Please put them into jupyter directory.
## sparklog.ipynb
sparklog.ipynb is the function definition for spark eventlog analyzer

## gazelle_analysis.ipynb
gazelle_analysis is the main program to call sparklog.ipynb and load the eventlog from hdfs.

###How it works:
##How it works:
Launch gazelle_analysis.ipynb as main script

###Parameters:
##Parameters:
In Analysis:generate_trace_view, the url for display.
In App_Log_Analysis:get_basic_state, the url for display.
In App_Log_Analysis:get_app_info, the url for display.
In show_rst function, the url for html.
In pyhdfs, the url for HDFS hosts.



###To run in in commandline:
##To run in in commandline:
jupyter nbconvert --execute --to notebook --inplace --allow-errors --ExecutePreprocessor.timeout=-1 ./gazelle_analysis.ipynb --template classic

###To convert into HTML:
##To convert into HTML:
jupyter nbconvert --to html ./gazelle_analysis.ipynb --output ./gazelle_analysis.html --template classic

# Tools to collect sar information and generation trace view(.json):
You can also use below files to collect sar information.
The purpose for this tool is to generate a json file with sar information.
After the json has been generated, you can use catapult to view your json file.

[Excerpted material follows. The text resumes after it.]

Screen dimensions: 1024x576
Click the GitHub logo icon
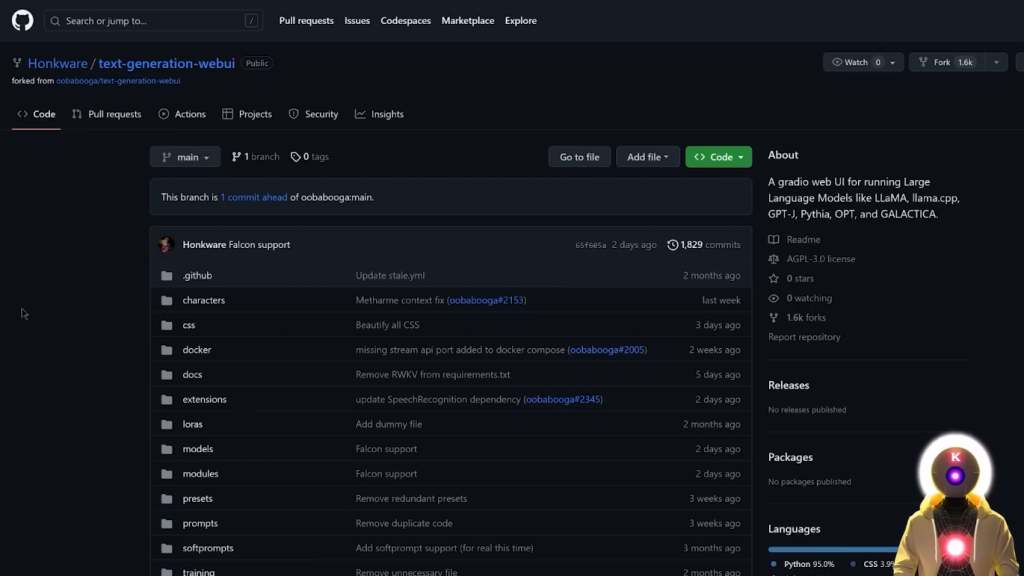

monitor.py: main program to collect sar information, it must be started before your application and stopped after your application.
post_process.sh: Post process the sar files after the monitor stop.
run_example.sh: An example to teach you how to use monitor.py with your application.
template.ipynb: A template to use for generating trace view(.json).

## Usage
Before run the tool, please make sure to set up some settings including
In monitor.py,
clients:the nodes in your cluster.
base_dir: the base directory name to put logs.
local_profile_dir: the local location to put logs.
hdfs_address: the hdfs address to copy all the logs to hdfs.

In sparklog.ipynb,
Please replace sr124 to the master in your cluster and use to process the logs.
Please replace sr525 to the catapult server.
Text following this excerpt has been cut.